In Jedburgh, the ‘Jethart Ba game’ ceased to be a mass football match and became the game now played in the town in 1706 and is still played on the Thursday after Shrove Tuesday with a ‘callants’ or boys match followed by a men’s match. There are no boundaries, so the game is often played in the town centre with ‘goals’ at either end of the Market Square, which can prove difficult for shoppers. The teams are chosen based on where participants live, with ‘The Uppies’ born to the south and ‘The Doonies’ to the north of the Market Cross. Several balls can be thrown and the games can go on for hours.

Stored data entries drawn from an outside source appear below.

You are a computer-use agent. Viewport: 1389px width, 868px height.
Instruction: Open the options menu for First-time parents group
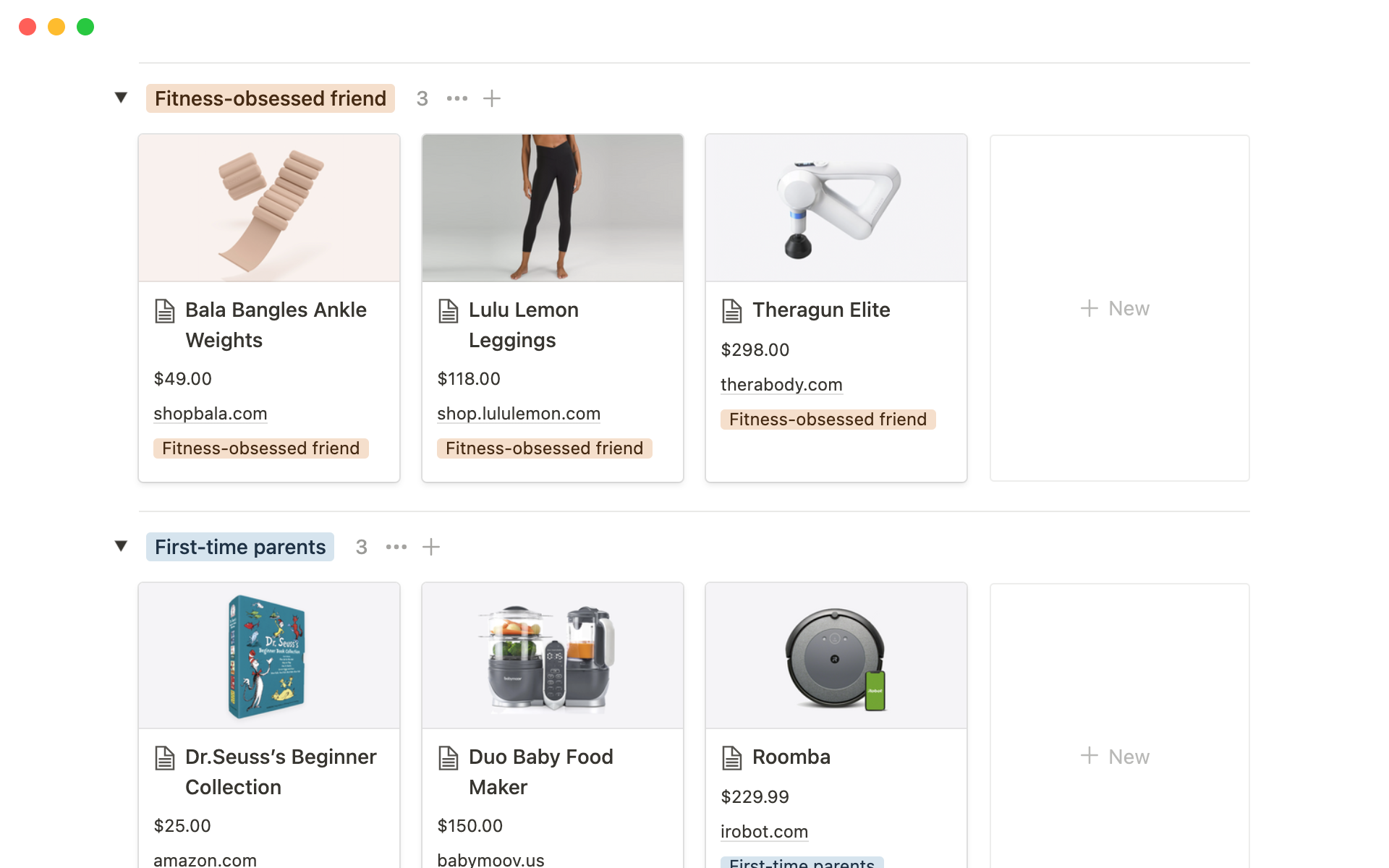click(x=396, y=547)
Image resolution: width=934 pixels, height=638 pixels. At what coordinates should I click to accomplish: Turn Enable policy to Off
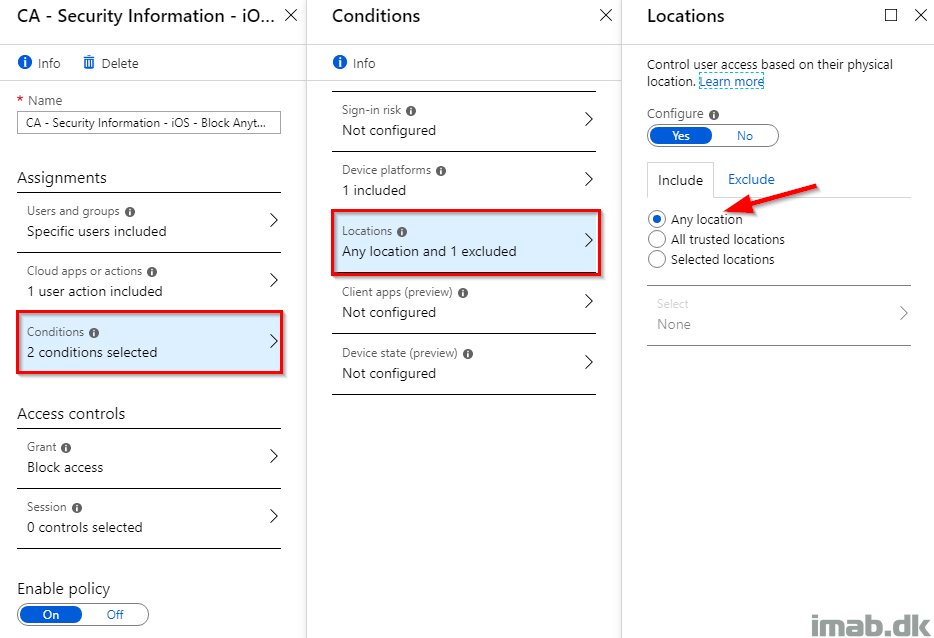[115, 615]
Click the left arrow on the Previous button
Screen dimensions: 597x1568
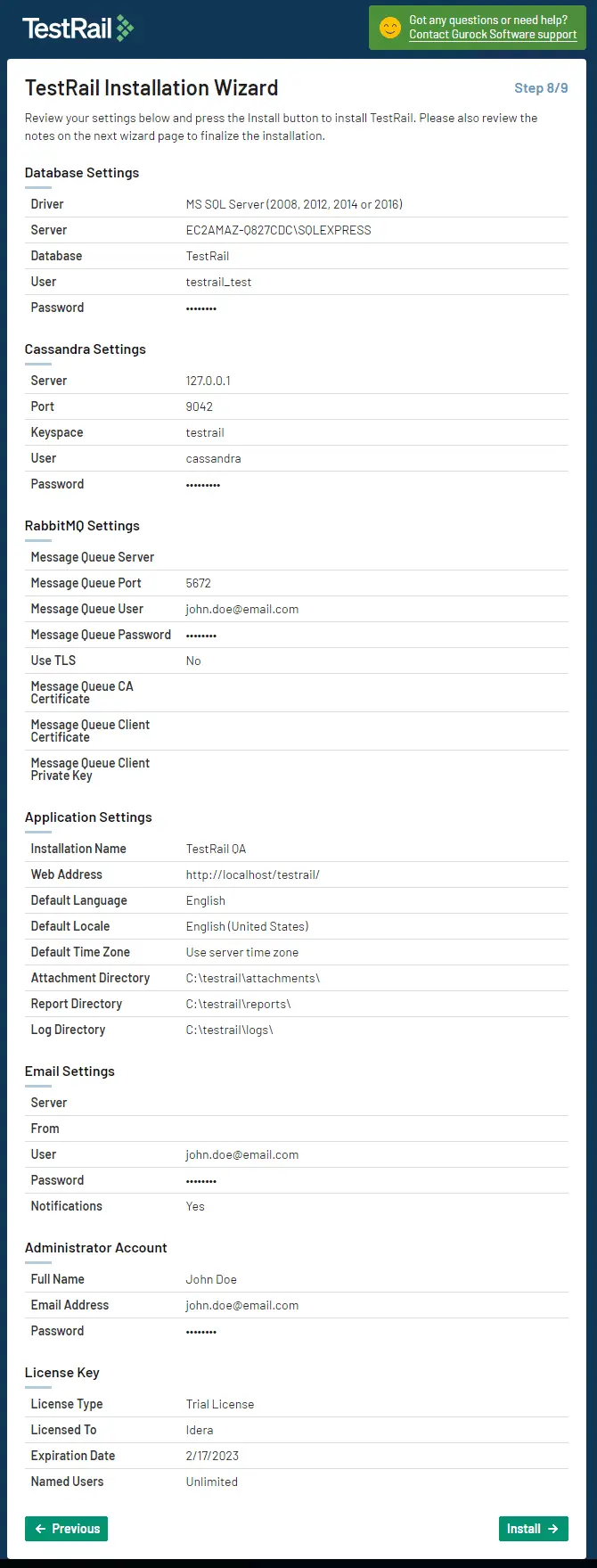point(40,1529)
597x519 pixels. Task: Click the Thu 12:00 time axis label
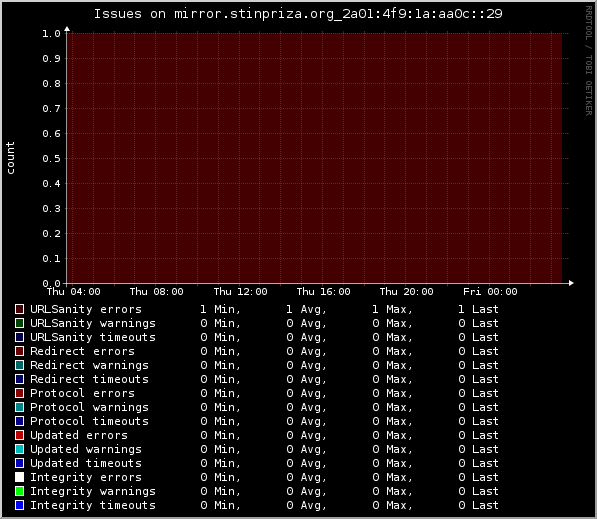pyautogui.click(x=240, y=292)
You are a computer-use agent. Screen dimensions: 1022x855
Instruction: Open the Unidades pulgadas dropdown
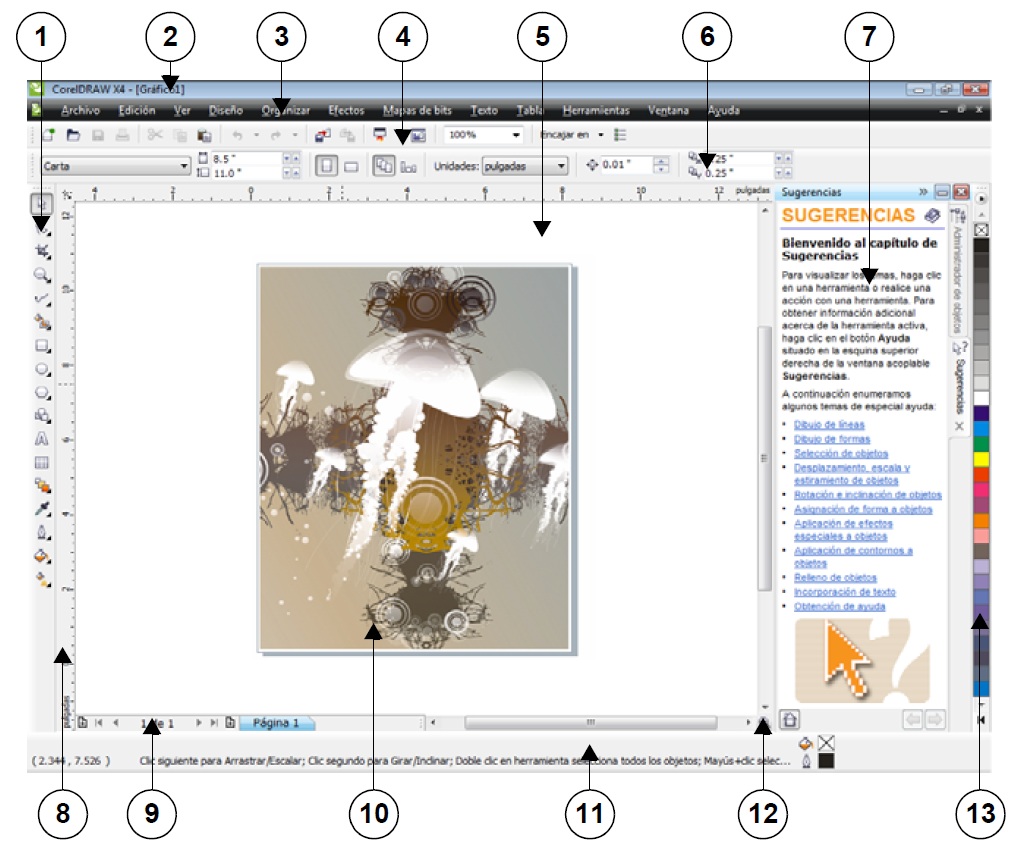click(x=560, y=163)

Jedburgh Hand Ba game circa 2000

In Ireland, ‘Caid’ ( named after the ball which was made from animal skin), dating back to medieval times, was especially popular in rural areas and took on two different forms; the ‘field game’ , where the object was to score through arch-like goals and the ‘cross country game’, which took up most of a Sunday, where the winner crossed their opponent’s parish boundary in order to score, which could involve hundreds of players.

In Wales, ‘Canapan’ was a form of medieval football and was confined mainly to the western counties of Carmarthenshire, Ceredigion and Pembrokeshire, but died out in the 19th century, when Rugby’s popularity started to grow. The game followed the traditional pattern of mob football, but the unusual aspect of the game was in relation to the wooden ball, which was usually soaked in animal fat or any other available lubricant; this made the ball extremely slippery and therefore more unpredictable.The game was revived in Newport Pembrokeshire, in the mid 1980’s, where two parishes competed for ‘The Cnapan Trophy’, but was abandoned ten years later when the organisers could no longer obtain insurance cover for player.

Canapan circa 1890’s

These games were violent, much more like Rugby in many respects and the fact that the games were often referred to as ‘mob’, probably gives a good idea of how they might have appeared to observers. In fact, the violent nature of these games led to them being banned by King Edward II in 1314 for around 350 years, until it was officially allowed ( many games continued to be played illegally and Henry VIII reputedly owned the first recorded pair of football boots) to be played again in 1667, during the reign of Charles II, even though Oliver Cromwell, who had played a form of football at Oxford reinforced the ban in 1653 when he became Lord Protectorate.

Although there are many descriptions of different forms of the game taking place across the country during this period, interestingly at Cawston in Nottinghamshire, between 1481 and 1500, there is an account of an exclusively ‘kicking game’ taking place with marked boundaries and there is also a reference to ‘dribbling’ and that throwing the ball in the air was not allowed.

The Cawston Football Game circa 1500 would probably have looked something like this

Football as we know it, was beginning to take shape.

Whilst the link between the game we know today and ‘mob football’, is quite incidental in many ways, it is recognisable with the fact that the game is still primarily about transferring an object( usually ball shaped) from one end of a playing area to the other where your ‘goal’ is to invade and score in or across your opponents territory.
The other major link is its strong presence in Britain and Ireland, as the evolution of Football is now widely accepted as having taken place in these islands.

Over a period of around one thousand years, the game has developed from a ‘free for all violent kick-about’ that took place on holy days and holidays, to being the highly structured global phenomenon that we see today.